A fraca potência da corrente eléctrica em todo o Vale do Âncora, originando frequentes interrupções do fornecimento, cujo expoente máximo ocorreu em 8 de Julho de 2002, quando a luz faltou durante nove horas, levou as autarquias a acelerar os pedidos de reforço e estabilização da energia, tendo referido mais tarde Júlia Paula, presidente do município, que Vila Praia de Âncora tinha perdido a Bandeira Azul no ano seguinte, devido ao "mau serviço" da EDP.
Esta estrutura estaria situada num ponto estratégico, de modo a receber a energia que os aerogeradores de produção de energia eólica irão introduzir na rede de alta tensão.
A EDP, após estudos feitos, apontou para a freguesia de Âncora a construção da subestação com uma área de meio hectare, um transformador de potência e três linhas de distribuição para a rede, anunciando que a tendência futura será a de ter uma estrutura idêntica em cada concelho, de modo "a melhorar a qualidade dos serviços".

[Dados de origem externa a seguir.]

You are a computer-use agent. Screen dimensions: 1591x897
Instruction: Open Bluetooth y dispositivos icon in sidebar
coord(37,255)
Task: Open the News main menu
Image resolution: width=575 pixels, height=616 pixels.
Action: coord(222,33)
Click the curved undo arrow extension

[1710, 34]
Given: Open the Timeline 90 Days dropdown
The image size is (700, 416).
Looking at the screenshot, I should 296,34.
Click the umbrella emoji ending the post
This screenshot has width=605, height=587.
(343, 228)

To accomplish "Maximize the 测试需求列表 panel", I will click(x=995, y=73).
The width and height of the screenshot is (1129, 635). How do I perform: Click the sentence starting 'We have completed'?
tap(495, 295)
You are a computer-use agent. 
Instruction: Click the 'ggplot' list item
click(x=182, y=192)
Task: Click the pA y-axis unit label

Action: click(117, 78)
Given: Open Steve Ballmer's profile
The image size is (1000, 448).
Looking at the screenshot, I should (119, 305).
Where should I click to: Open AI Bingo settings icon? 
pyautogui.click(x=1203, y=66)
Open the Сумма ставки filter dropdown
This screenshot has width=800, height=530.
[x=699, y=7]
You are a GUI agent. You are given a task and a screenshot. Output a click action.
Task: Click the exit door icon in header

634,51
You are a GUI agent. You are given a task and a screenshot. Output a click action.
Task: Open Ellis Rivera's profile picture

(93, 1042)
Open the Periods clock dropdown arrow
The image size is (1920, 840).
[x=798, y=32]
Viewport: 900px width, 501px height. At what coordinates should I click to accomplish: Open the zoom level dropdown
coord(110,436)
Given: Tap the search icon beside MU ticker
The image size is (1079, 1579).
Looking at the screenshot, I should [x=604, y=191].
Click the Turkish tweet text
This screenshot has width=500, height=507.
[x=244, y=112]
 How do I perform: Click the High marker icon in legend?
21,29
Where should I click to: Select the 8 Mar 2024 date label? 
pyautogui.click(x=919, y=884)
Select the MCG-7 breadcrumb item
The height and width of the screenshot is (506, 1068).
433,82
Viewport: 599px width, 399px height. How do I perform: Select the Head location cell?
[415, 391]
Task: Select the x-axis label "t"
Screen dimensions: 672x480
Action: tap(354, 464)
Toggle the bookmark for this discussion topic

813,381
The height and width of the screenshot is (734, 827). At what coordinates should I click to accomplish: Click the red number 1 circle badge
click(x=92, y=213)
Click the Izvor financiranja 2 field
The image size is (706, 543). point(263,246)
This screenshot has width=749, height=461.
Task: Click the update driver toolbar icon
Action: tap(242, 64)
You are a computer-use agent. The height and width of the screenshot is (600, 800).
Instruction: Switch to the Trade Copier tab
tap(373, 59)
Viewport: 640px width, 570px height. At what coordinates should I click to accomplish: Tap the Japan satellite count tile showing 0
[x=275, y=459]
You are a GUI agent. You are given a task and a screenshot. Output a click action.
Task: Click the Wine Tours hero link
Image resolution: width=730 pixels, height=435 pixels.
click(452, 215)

PEDIDA INSTALAÇÃO SUBTERRÂNEA
Mais do que a construção da própria subestação orçada em 2,2 milhões de euros e preparada para entrar em funcionamento em Julho do próximo ano, os habitantes temem as consequências da colocação dos postes e linhas eléctricas sobre casas e terrenos urbanizáveis, pedindo à EDP que opte pela instalação de uma linha subterrânea em toda a extensão.
Um construtor, com um loteamento aprovado para um local, sobre o qual (numa das extremidades do lote) passariam as linhas e seria instalado um dos postes, disse que duvidava que a mentalidade dos compradores admitisse adquirir casa junto de tal estrutura.
EDP DIZ NÃO HAVER RISCOS
Embora da parte da EDP fossem apresentados estudos e valores que comprovariam a inocuidade dos efeitos radioeléctricos e magnéticos das linhas, os moradores e construtores receiam que os seus terrenos se desvalorizem e os loteamentos previstos para a zona venham a registar menor interesse por parte dos compradores.
Um engenheiro electrotécnico que acompanhou os construtores e moradores na contestação ao projecto, recordou que a desvalorização de terrenos atravessados pelas linhas poderia atingir os 100%, perguntando aos responsáveis da EDP se não seria possível encontrar alternativas sem "sobrevoar áreas com capacidade construtiva".
Pediu um "esforço" à empresa exploradora de energia eléctrica, pois "pretendemos ser parte da solução", afirmou.
Os moradores insistiram em que a EDP "não pode colocar uma instalação contra os interesses das pessoas", pedindo que se "pondere o traçado nos últimos 500 metros da linha, na zona habitacional da freguesia", ou que as linhas passem pelo monte, como sugeriu um deles.
"Se não há alternativa, não valia a pena estarmos aqui e a publicar éditos", afirmaram.
A EDP torceu o nariz à hipótese de optar pelas linhas subterrâneas, afirmando que tal só se verifica em "zonas consolidadas" -como é o caso das cidades- e deveriam ser instaladas em toda a sua extensão, por causa das "descargas atmosféricas".
Deu como exemplo o que se passa na rede de toda a região, em que existem 1843 km de linhas aéreas e apenas 50 km estão debaixo de terra.
ÉDITO PODERÁ INDUZIR POPULAÇÃO EM ERRO
A questão dos editais também causou alguma fricção na reunião, quando o referido engenheiro electrotécnico alertou para o erro (?) constante no édito, dado que saiu publicado Vila Praia de Âncora em vez de Âncora, o que poderia levar a população desta freguesia a não se aperceber que a subestação seria aqui instalada.
A EDP recusou qualquer tentativa de manipulação, embora reconhecesse que poderia existir confusão entre as duas freguesias, como acontece por vezes.
No final, comprometeu-se a marcar no terreno o trajecto previsto para a passagem das linhas, de modo a comprovar que "não vão passar por cima de qualquer casa" e que a solução encontrada era a de "menor impacte possível".
Segundo apurámos, os moradores poderão avançar com uma providência cautelar se os seus interesses e receios não forem correspondidos.